As for why you'd want a character with a sign: in C and C++, there is no standard type called byte. To the compiler, chars are bytes and vice versa, and it doesn't distinguish between them. Sometimes, though, you want to -- sometimes you want that char to be a one-byte number, and in those cases (particularly how small a range a byte can have), you also typically care whether the number is signed or not. I've personally used signedness (or unsignedness) to say that a certain char is a (numeric) "byte" rather than a character, and that it's going to be used numerically. Without a specified signedness, that char really is a character, and is intended to be used as text.
I used to do that, rather.
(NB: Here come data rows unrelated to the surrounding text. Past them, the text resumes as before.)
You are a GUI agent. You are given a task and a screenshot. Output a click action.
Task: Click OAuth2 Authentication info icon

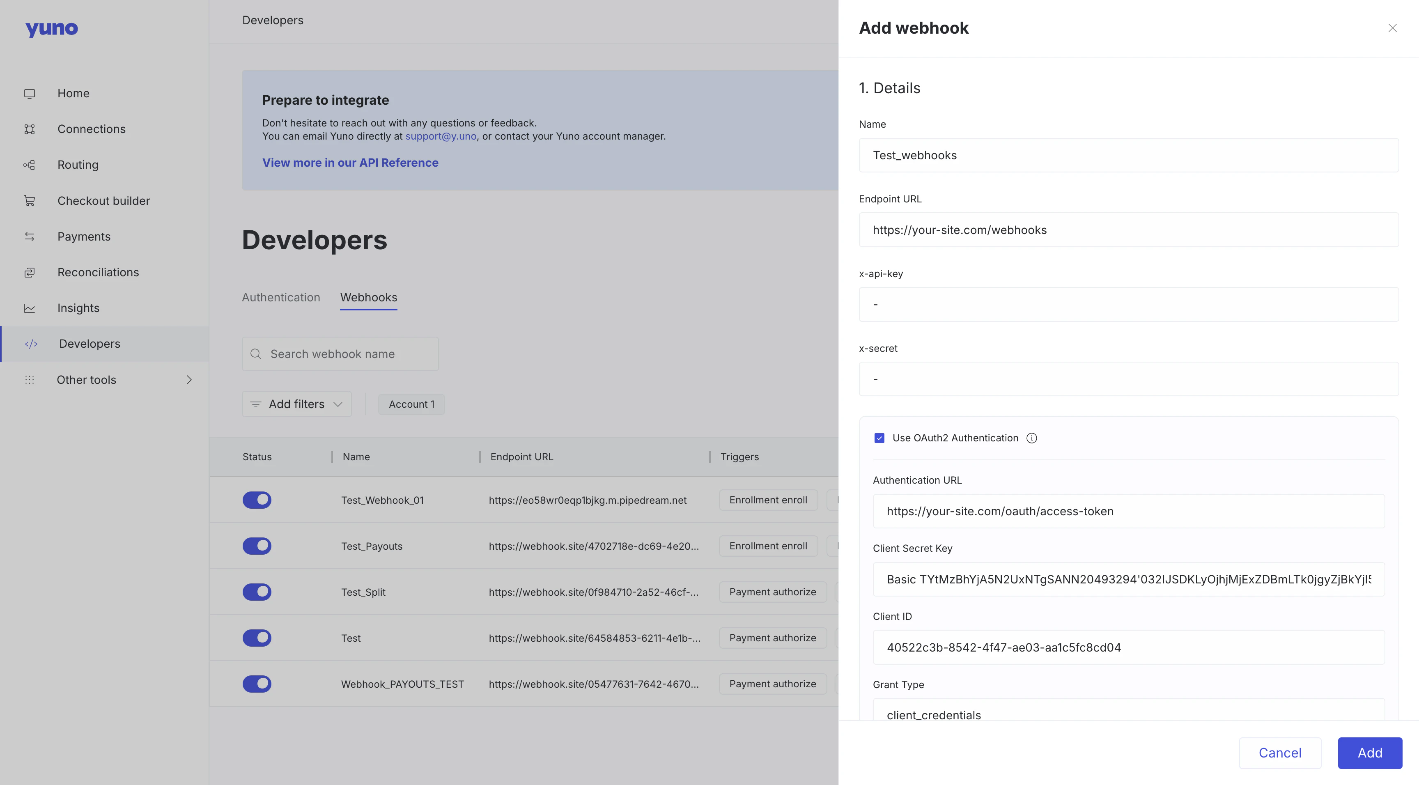[1031, 438]
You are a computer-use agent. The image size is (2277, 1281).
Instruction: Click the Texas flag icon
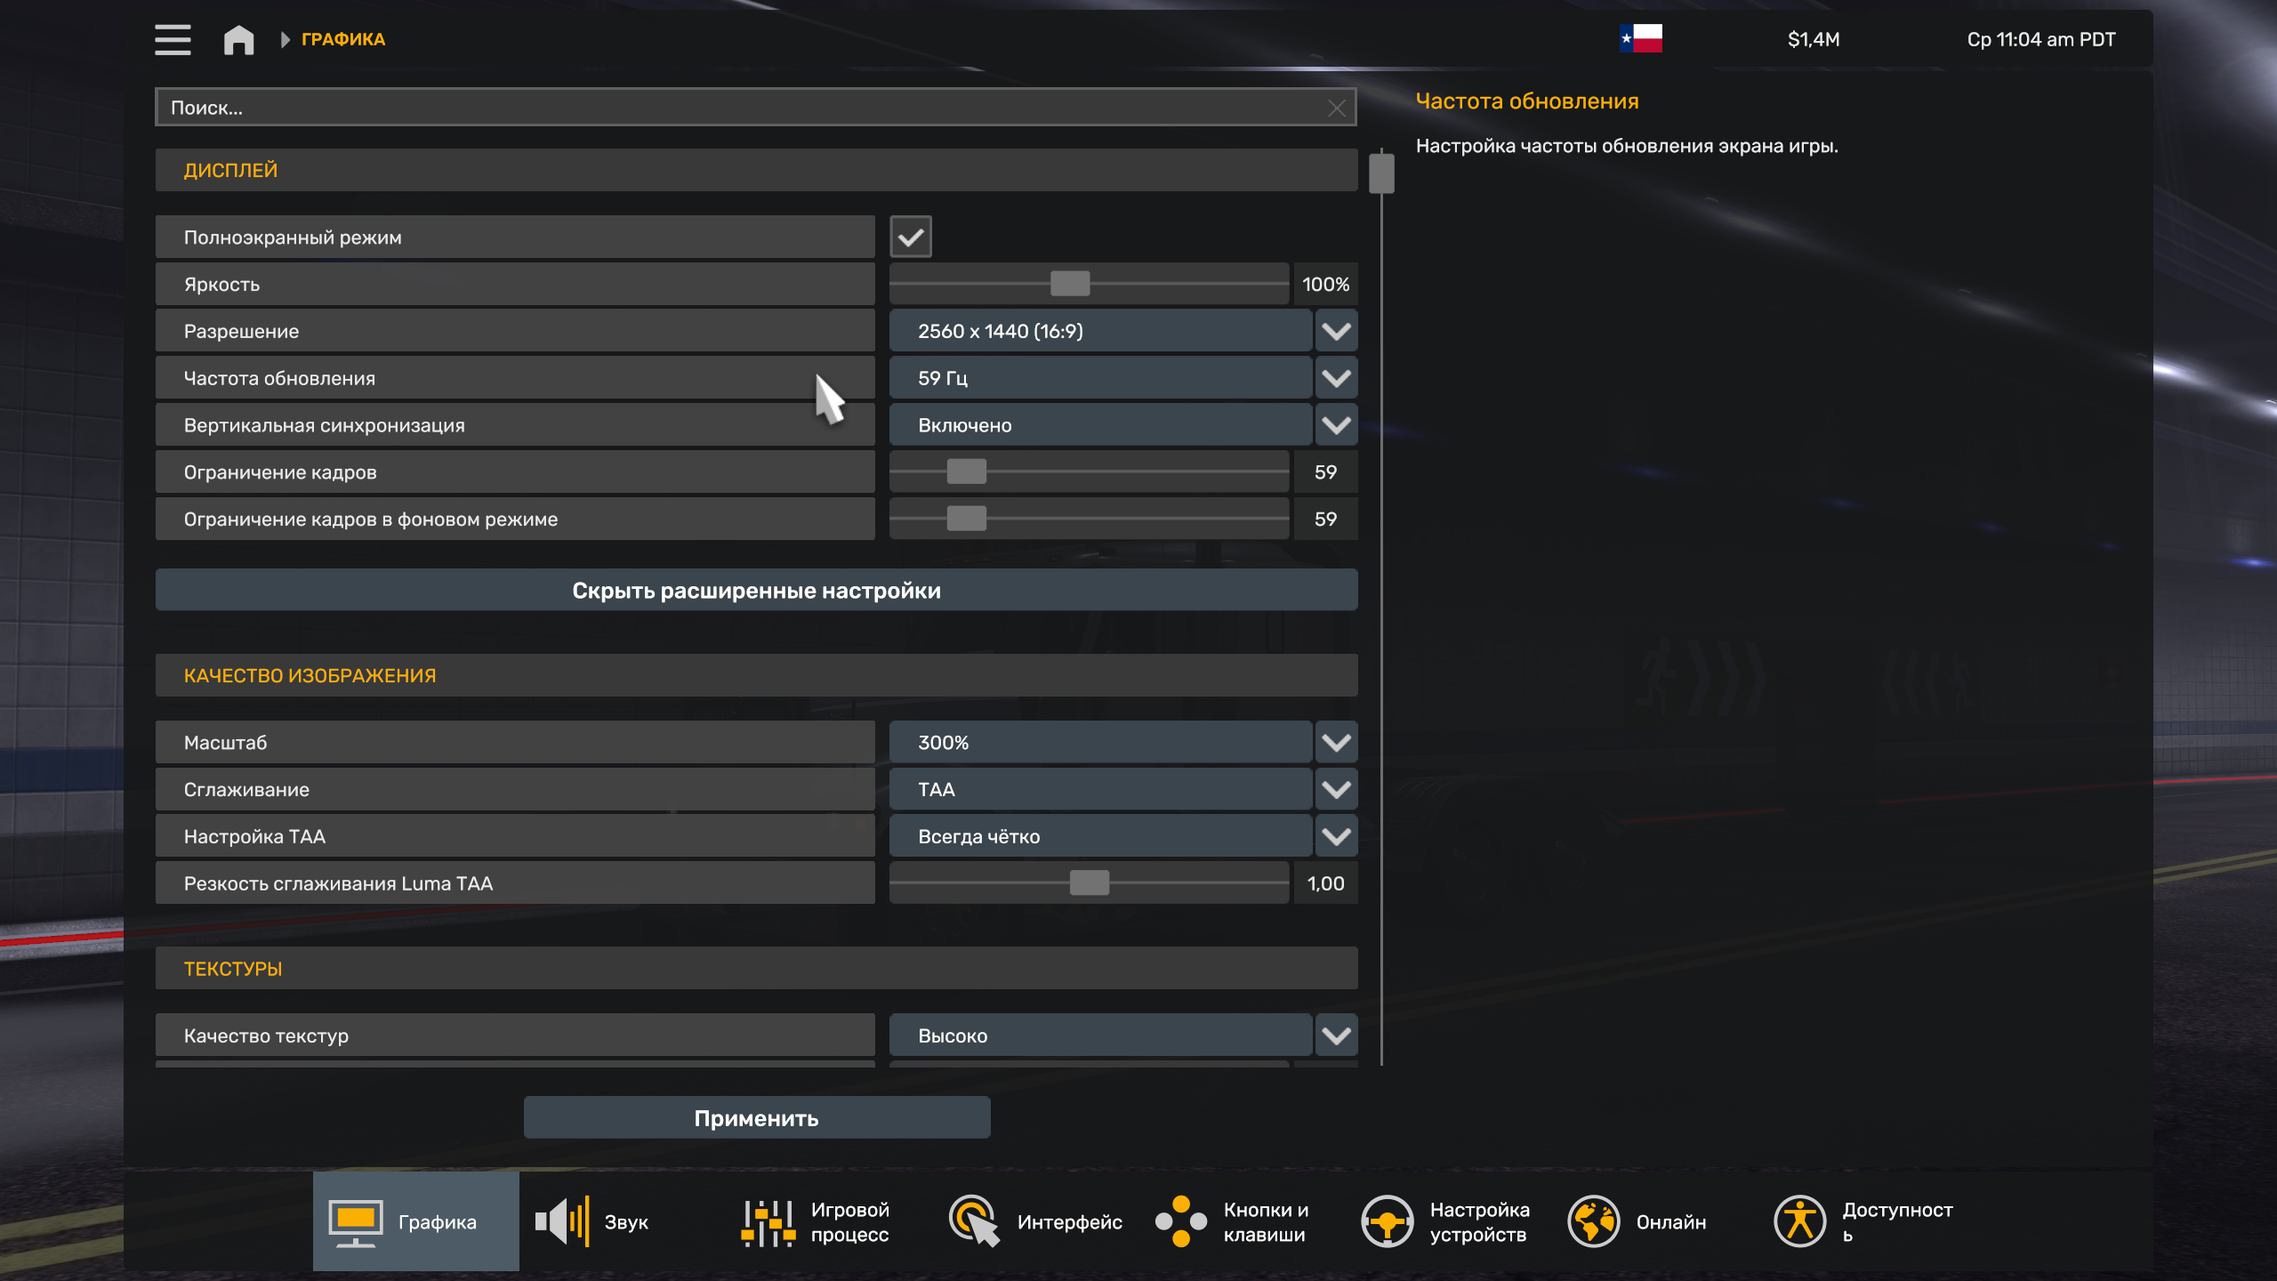point(1641,39)
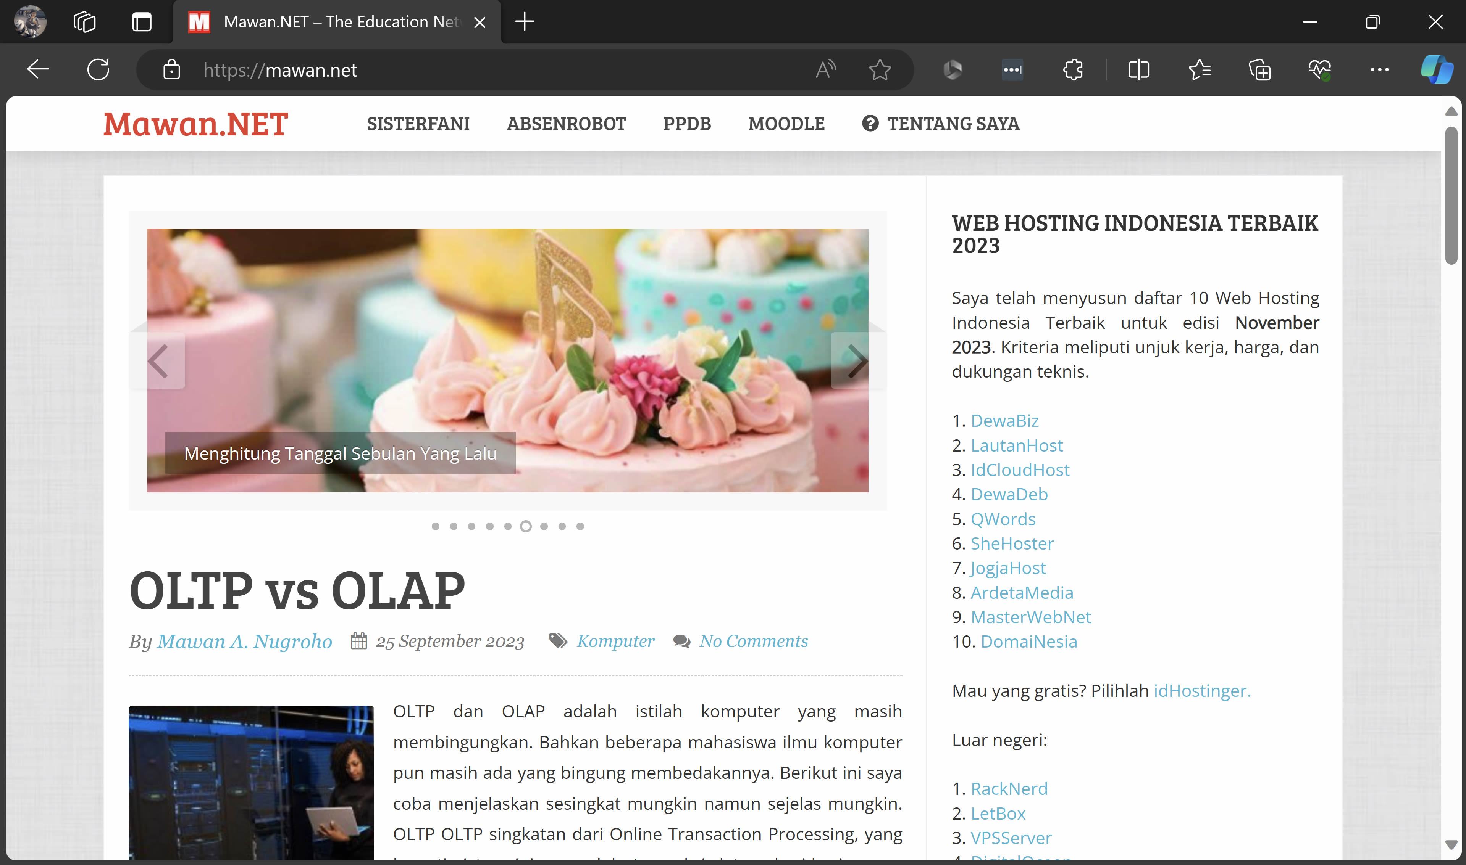
Task: Open the Settings and more menu
Action: pyautogui.click(x=1379, y=69)
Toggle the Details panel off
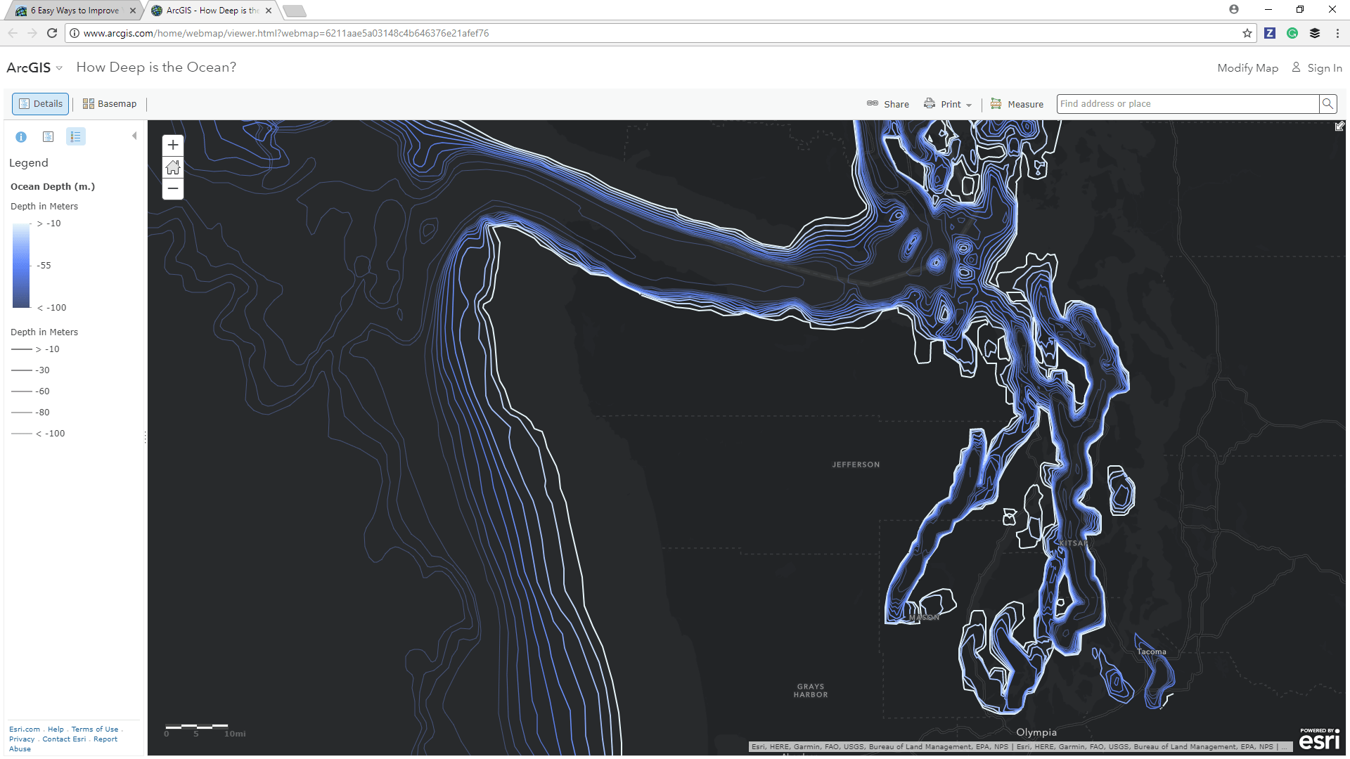 40,103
Now the newer versions of C and C++ have (u?)int_least8_t (currently typedef'd in <stdint.h> or <cstdint>), which are more explicitly numeric (though they'll typically just be typedefs for signed and unsigned char types anyway).
The only situation I can imagine this being an issue is if you choose to do math on chars. It's perfectly legal to write the following code.
char a = (char)42;
char b = (char)120;
char c = a + b;
Depending on the signedness of the char, c could be one of two values. If char's are unsigned then c will be (char)162. If they are signed then it will an overflow case as the max value for a signed char is 128. I'm guessing most implementations would just return (char)-32.
One thing about signed chars is that you can test c >= ' ' (space) and be sure it's a normal printable ascii char. Of course, it's not portable, so not very useful.